What does it gain them? How does it heal the world for Meghan to go on Oprah and denounce the Palace — in other words our 94-year-old Queen and her ailing husband, 99 — as liars?
Or to react to serious bullying claims against her from young female staff by alleging that newspapers are stooges in a Palace plot to undermine the couple?
Her fans cannot admit that Meghan’s troubles stem from her own behaviour. So they conclude, absurdly and with zero evidence, that racism is behind it.
But Meghan has now fallen out with her family, her husband’s family, her former staff and a Press and public which greeted her wedding to Harry with rapturous adulation.
Spot the pattern?
Sunak attack
RISHI Sunak was probably taken aback by the ferocity of his kicking from economists and pundits over the Budget.
They’re largely out of step with the public. Not only has Britain endured far more painful Budgets. But ordinary people, unlike some of the Chancellor’s critics, have not forgotten we are in dire straits unprecedented in peacetime.
The Celeb Report doesn’t relish tax rises either. But they’re still a fair way off. Who knows if they will go ahead at that level?
We doubt the barbs will trouble Sunak much, though. Especially from Keir Starmer.
Labour is now trying to confect a scandal from the fact that areas which voted Tory to get more funding into their towns ARE now seeing it delivered.
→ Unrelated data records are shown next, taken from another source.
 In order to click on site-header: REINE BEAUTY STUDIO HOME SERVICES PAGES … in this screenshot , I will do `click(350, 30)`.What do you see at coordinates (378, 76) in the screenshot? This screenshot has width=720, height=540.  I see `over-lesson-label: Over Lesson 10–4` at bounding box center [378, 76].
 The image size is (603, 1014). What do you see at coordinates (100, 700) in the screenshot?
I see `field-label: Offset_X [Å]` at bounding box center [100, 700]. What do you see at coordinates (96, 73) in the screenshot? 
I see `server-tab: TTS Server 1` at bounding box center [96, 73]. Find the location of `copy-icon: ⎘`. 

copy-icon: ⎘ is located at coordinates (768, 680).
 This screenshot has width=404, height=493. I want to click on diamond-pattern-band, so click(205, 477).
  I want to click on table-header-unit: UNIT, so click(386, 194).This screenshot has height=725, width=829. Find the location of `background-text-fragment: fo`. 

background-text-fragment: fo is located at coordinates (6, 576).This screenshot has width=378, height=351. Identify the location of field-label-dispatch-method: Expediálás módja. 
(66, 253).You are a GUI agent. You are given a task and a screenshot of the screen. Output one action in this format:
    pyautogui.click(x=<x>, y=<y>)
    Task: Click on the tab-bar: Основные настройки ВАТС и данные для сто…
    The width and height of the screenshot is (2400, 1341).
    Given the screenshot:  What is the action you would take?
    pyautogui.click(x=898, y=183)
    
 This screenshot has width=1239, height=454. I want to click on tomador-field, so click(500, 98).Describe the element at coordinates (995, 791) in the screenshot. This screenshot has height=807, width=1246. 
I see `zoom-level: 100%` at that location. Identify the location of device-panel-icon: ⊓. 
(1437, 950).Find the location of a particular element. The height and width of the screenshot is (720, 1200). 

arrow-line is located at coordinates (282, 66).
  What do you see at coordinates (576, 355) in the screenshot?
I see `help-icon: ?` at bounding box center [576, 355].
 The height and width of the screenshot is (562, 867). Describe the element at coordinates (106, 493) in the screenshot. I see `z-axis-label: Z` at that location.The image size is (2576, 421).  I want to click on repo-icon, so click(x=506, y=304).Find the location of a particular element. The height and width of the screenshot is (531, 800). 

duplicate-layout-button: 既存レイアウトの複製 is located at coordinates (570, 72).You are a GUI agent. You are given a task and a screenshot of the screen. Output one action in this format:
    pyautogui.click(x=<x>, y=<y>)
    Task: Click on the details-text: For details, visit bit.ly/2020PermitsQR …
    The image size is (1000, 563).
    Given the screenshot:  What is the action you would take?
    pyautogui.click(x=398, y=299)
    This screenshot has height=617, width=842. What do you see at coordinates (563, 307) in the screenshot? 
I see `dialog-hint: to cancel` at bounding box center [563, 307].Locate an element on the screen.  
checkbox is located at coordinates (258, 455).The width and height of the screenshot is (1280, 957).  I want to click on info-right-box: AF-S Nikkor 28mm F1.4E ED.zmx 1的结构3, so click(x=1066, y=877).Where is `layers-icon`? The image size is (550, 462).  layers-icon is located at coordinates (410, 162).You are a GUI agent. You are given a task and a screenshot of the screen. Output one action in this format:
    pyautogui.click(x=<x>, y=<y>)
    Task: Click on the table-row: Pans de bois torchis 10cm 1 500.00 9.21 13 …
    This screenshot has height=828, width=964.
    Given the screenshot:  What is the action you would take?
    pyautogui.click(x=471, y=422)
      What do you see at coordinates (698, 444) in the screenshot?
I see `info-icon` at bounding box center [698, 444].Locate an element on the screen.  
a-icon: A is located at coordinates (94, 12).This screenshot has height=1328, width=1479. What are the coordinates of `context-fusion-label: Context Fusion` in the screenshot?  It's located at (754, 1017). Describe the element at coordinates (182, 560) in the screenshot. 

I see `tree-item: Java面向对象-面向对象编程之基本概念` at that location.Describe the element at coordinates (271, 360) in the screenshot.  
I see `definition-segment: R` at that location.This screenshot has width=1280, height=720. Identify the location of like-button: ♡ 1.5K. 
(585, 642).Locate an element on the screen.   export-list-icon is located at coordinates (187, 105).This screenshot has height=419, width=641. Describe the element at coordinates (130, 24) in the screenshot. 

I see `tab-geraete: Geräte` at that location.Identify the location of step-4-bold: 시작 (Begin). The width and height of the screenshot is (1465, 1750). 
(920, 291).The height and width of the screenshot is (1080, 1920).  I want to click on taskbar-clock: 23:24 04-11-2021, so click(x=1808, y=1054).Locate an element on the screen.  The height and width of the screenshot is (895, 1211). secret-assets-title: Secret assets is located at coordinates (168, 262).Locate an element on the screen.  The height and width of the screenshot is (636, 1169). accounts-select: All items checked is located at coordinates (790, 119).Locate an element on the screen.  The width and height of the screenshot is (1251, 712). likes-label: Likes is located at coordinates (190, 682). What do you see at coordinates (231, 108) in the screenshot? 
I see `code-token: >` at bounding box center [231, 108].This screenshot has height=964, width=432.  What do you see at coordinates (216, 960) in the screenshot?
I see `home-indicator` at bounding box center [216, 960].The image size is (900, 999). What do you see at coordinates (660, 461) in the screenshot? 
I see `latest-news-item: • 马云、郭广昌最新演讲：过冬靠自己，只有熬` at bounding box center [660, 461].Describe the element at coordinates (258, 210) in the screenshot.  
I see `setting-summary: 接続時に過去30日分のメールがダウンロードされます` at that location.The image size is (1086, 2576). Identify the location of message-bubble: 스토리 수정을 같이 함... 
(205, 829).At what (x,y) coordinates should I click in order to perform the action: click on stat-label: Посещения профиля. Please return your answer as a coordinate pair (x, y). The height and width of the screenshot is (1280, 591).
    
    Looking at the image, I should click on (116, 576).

Starmer could have vowed to double it. Instead he managed to imply they didn’t really deserve it.
Another Red Wall-winning strategy from the leftie dinner parties of Islington.
Sort care now
WHERE is the grand plan to fix social care Boris Johnson promised in 2019? Nowhere.
The sector’s failings have been savagely exposed by Covid. It needs far more money and better NHS integration to relieve pressure on wards.
Staff morale is disastrous.
The Tories’ excuse for inaction, Covid aside, is that they want a cross-party solution — a long-term strategy Labour can buy into. Labour, for their part, claim the Tories haven’t been in touch.
But why bother? At this rate Labour may not taste power for years.
If an 80-seat majority isn’t a mandate to make bold decisions, what is?